I wonder to what extent the gentrifiers are the descendants of White Flight. Are those tech workers the descendants of people who moved out of the cities to the new, post-WWII suburbs? Or were their families already outside the city (edit: hey, learned a new term!) in streetcar and railroad suburbs?

f*cking Bevin, still doing stupid sh*t on his way out. Bolded emphasis mine.

Pardons a child abuser.

The pardon hinges on the fact that in 2015, Hurt’s stepdaughter, whose name has not been made public, recanted her allegations. However, several judges declined to set aside Hurt’s conviction, the Louisville Courier-Journal reported, in part because of the role of Jefferson Circuit Judge Stephen Mershon in the recantation. Mershon presided over Hurt’s original conviction in 2001, but later began corresponding with Hurt and also contacted the stepdaughter.

In 2016, one judge said that Mershon had “altered” the stepdaughter’s memory and used “judicial coercion and intimidation” to get her to recant. After Hurt’s pardon, Mershon was the one to pick him up from prison.

...

But after Hurt’s conviction, the Courier-Journal’s Joe Sonka reported, Mershon remained interested in the case. He began corresponding with Hurt in prison and reached out to the stepdaughter. After hearing from Mershon, the stepdaughter eventually recanted her testimony in a 2015 hearing.

But in 2016, Jefferson Circuit Judge Audra Jean Eckerle declined to set aside the conviction, noting that prior to her recantation, the stepdaughter had “steadfastly maintained her account for 15 years.” By contrast, her new account of events was shifting and inconsistent, Eckerle wrote.

The recantation “is no more likely to be true than false, given her clear feelings of guilt about losing family relations and concerning the lengthy incarceration of someone who has been close to her,” the judge wrote. “It was only brought about by the highly unusual circumstance of the formerly sitting judge confronting her directly and privately. Even with his involvement, it took quite some time to get the victim to say Hurt did not commit the crimes, as opposed to her earlier expressions of forgiveness of him for his unlawful abuse.”
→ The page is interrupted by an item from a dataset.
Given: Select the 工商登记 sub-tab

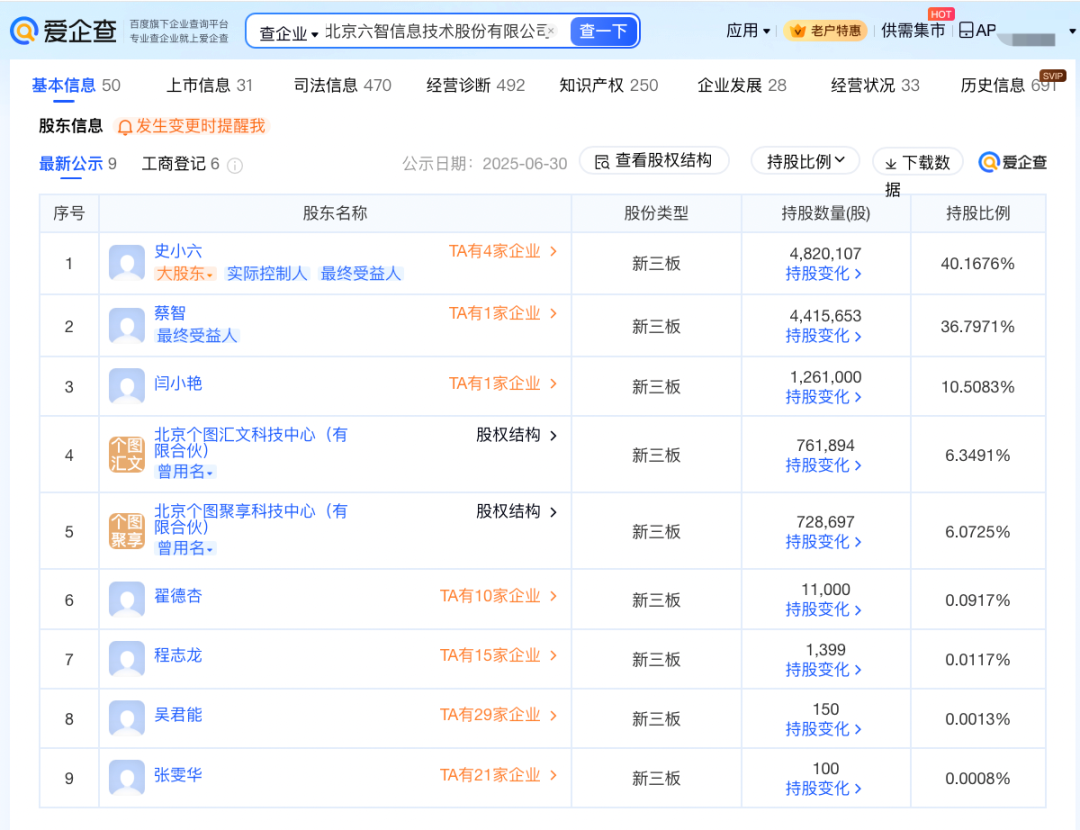Looking at the screenshot, I should click(180, 164).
In 2018, an appeals court upheld Eckerle’s ruling.

But on Friday, Bevin decided to pardon Hurt. After the pardon, Mershon picked up Hurt from the state prison where he had been incarcerated and drove him to Hurt’s mother’s house. Because of the pardon, Hurt’s criminal record will now be expunged.
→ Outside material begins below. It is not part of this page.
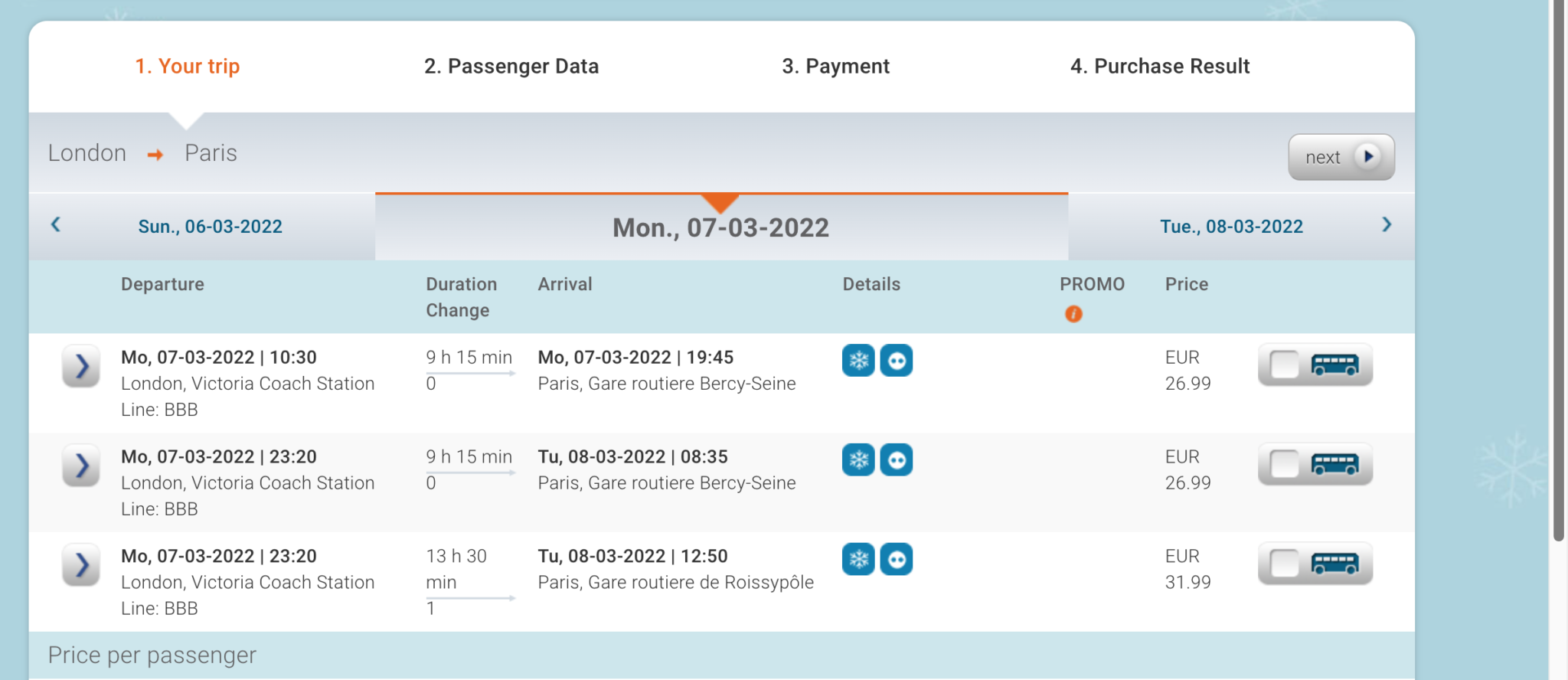Screen dimensions: 1568x680
Task: Click snowflake icon on Roissypôle trip row
Action: [858, 559]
“I believe an innocent man is now free,” Mershon told the Courier-Journal. He added that “this guy could have been playing me, that he was the best con artist in the world,” but said he ultimately believes in Hurt’s innocence.

WTF, how could someone do this? Seriously. It makes me think Trump is the anti-christ with the people aligned with him and the hold he has on them with no credible reason. I am really running out of logical explanations.

fangblackbone wrote:

WTF, how could someone do this? Seriously. It makes me think Trump is the anti-christ with the people aligned with him and the hold he has on them with no credible reason. I am really running out of logical explanations.

Well there's your problem.

Stengah wrote:
fangblackbone wrote:

WTF, how could someone do this? Seriously. It makes me think Trump is the anti-christ with the people aligned with him and the hold he has on them with no credible reason. I am really running out of logical explanations.

Well there's your problem.

These people have always been around. Now Trump and the internet have allowed them to leave the shadows and declare themselves openly without fear. It's the perfect storm. I keep hoping that Trump is a one-off and sanity will prevail, as it has in past periods of civil unrest. After all, the Civil War and the Civil Rights movement in the 60s through the Vietnam war and Nixon's resignation appear to be more serious events than what we're going through now.

But the GOP have now shamelessly revealed themselves as sith lords and half the country either doesn't care or is in full support. Between that and their mastery of propaganda through social media I fear for our fragile democracy. If the House is prevented from exercising its oversight authority, resulting in a failed impeachment, and Trump wins in 2020 with another electoral college victory we will have a constitutional crisis with marches in the streets. Who knows how fast things will spiral down from there.